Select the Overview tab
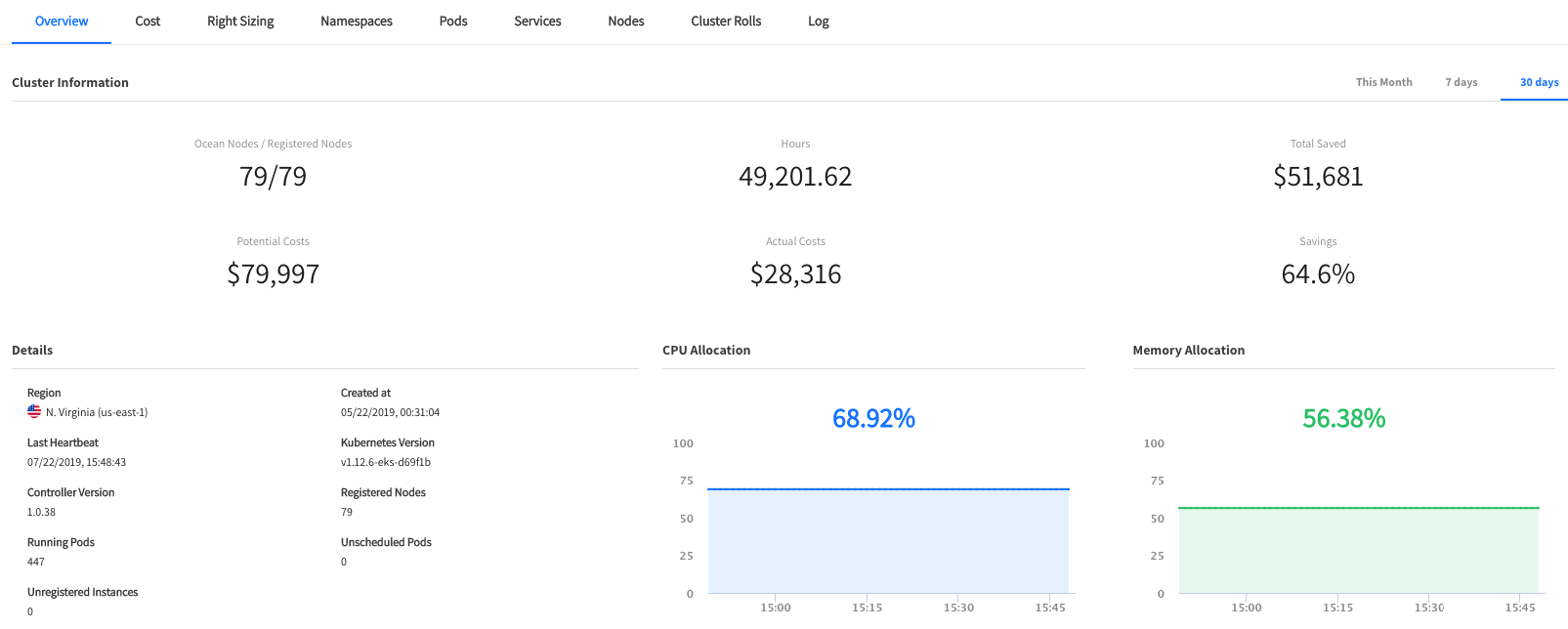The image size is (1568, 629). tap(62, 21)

...

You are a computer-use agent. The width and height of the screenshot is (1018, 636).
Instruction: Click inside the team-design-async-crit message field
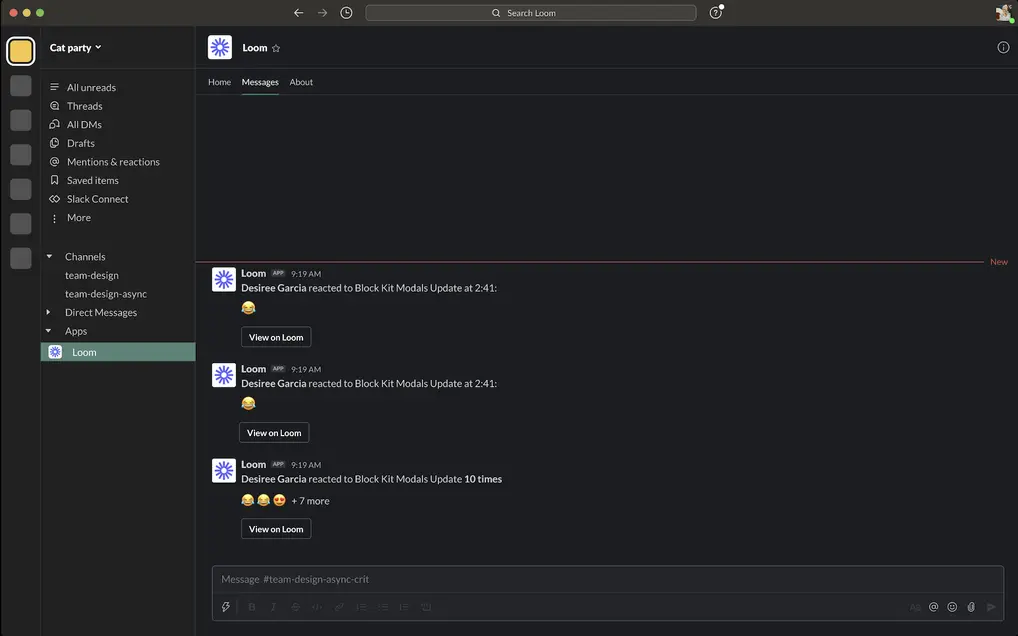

--

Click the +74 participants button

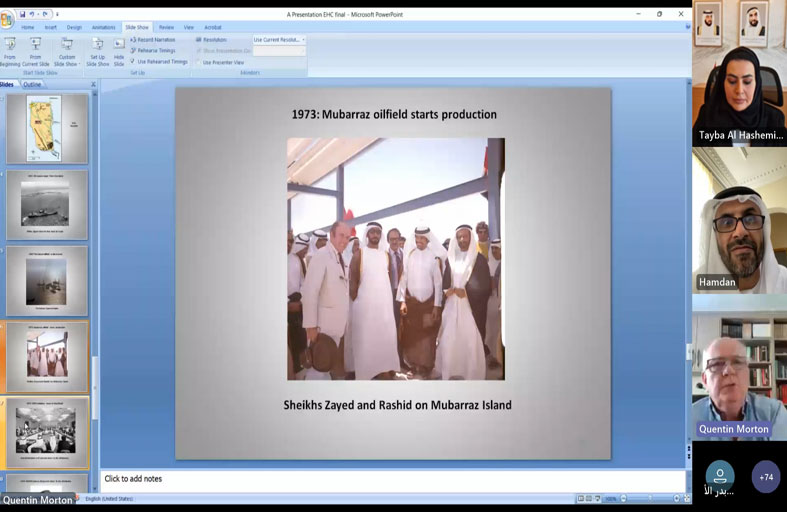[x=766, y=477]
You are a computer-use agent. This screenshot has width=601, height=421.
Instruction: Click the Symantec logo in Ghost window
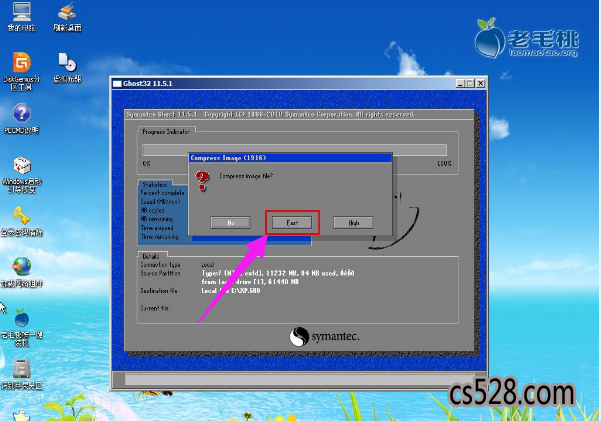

• What needs to be done
Can you quote the listing from the line with "You are a computer-use agent. The" to the line with "Instruction: Click inside", and nothing else?

• Solution below
You are a computer-use agent. The width and height of the screenshot is (1018, 636).
Instruction: Click inside the team-design-async-crit message field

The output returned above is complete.